Each of us can do something well. All of us can do many things well. We can do many things well for other people and for all of Creation. That’s clearly part of God’s Big Plan.
Serving — a true WWJD, what would Jesus do moment — is Part One.
Allowing ourselves to be served is Part Two.
It’s just as important to let someone do something kind and often unexpected for us as it is for us to want to serve someone somehow. None of us has the right to deny someone the opportunity, just as none of us would be all too happy if someone refused our offer of help.
And how we accept assistance or service from one of our fellow travelers in life is as important, if not more so, than our merely saying yes.
We’ve all heard stories about how blind dates have gone terribly wrong because one person or the other who went out to dinner was an absolute monster toward the waiter or busser or the host who told the couple there was a 15-minute wait for a table.
Talk about stomping on someone’s human dignity.

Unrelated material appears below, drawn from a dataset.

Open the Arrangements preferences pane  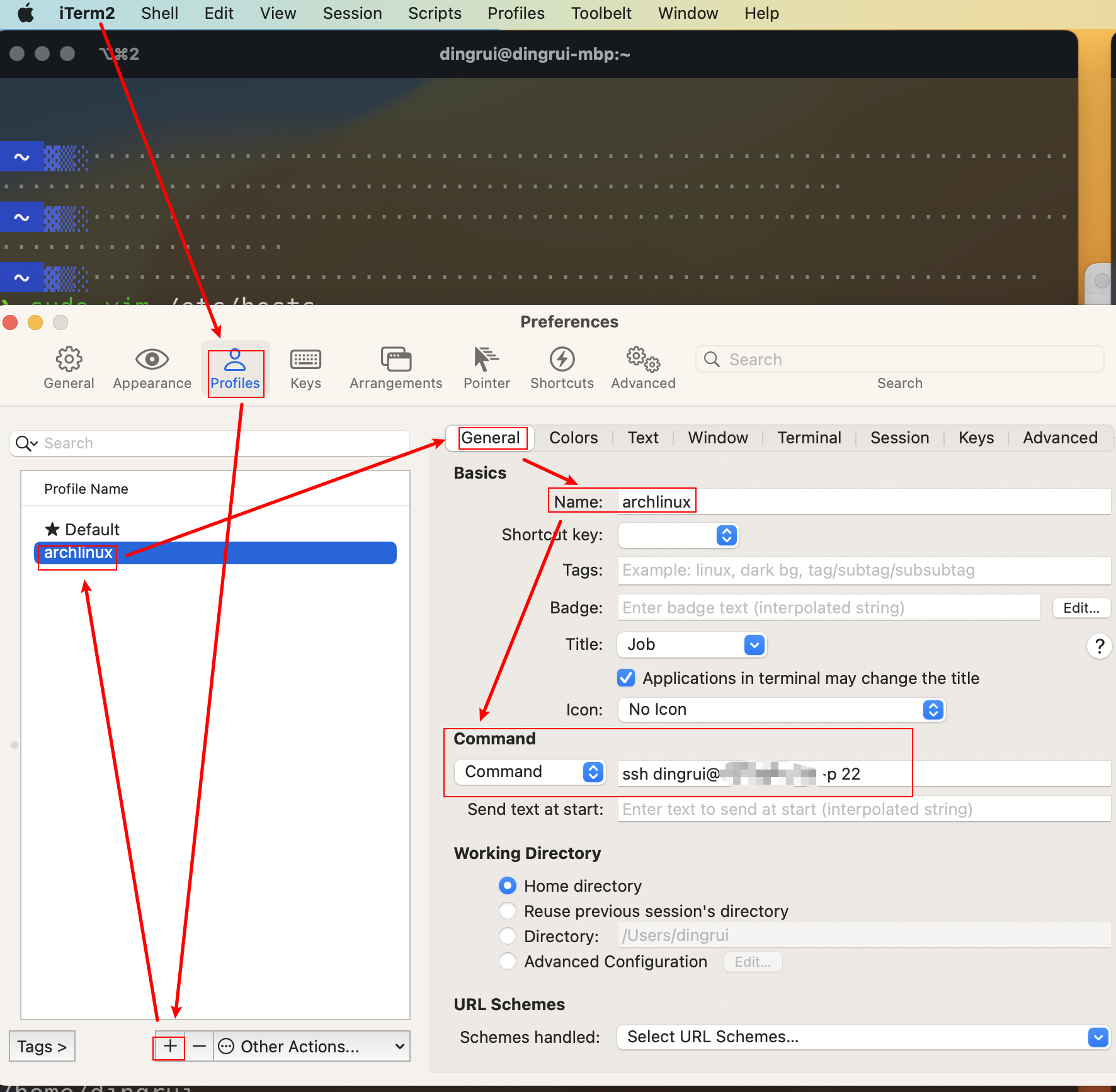tap(396, 368)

I’m confident none of us have been that person. I know we’ve seen that happen, and I sympathize with anyone who’s had it happen to. I myself have been treated that way. Nobody ever, ever deserves that.
In today’s Gospel, Jesus seems to use a little reverse psychology and the social status of the day to stop his Apostles from walking over each other to get to the front of some imaginary line. Back in the first century, being a servant was the lowest of the low, and many people referred to as servants actually were indentured or enslaved. So if you claw your way to the top, Jesus says, you’ll get kicked to the very bottom.
And yet, as his life fulfilled the prophecy of the suffering servant, Jesus elevated doing good things for others to a divine level. And he showed us that service brings life to the Law of Love — Love God, love our neighbors as ourselves.
Serving and being served. That give-and-take is such a huge part of our everyday lives that we don’t always notice. But we should.
That’s Part Three.
Part Three is being aware.
We must see people as individuals, not as nondescript faces in the crowd. Their faces and body language can hint at how they’re doing and what they may need. They may need something we can give them, or they may need us to take something from them.
And, yes, we also need to see crowds and what they need. Hurricanes and floods and pandemics and mass layoffs wallop huge numbers of people, and serving them in these times of need means similarly huge numbers of helping hands. To feed, clothe, heal, clean, babysit … whatever victims need.
Serving. Allowing ourselves to be served. Being able to see opportunities for service.
Parts One, Two and Three are, like everything, gifts from our Triune God.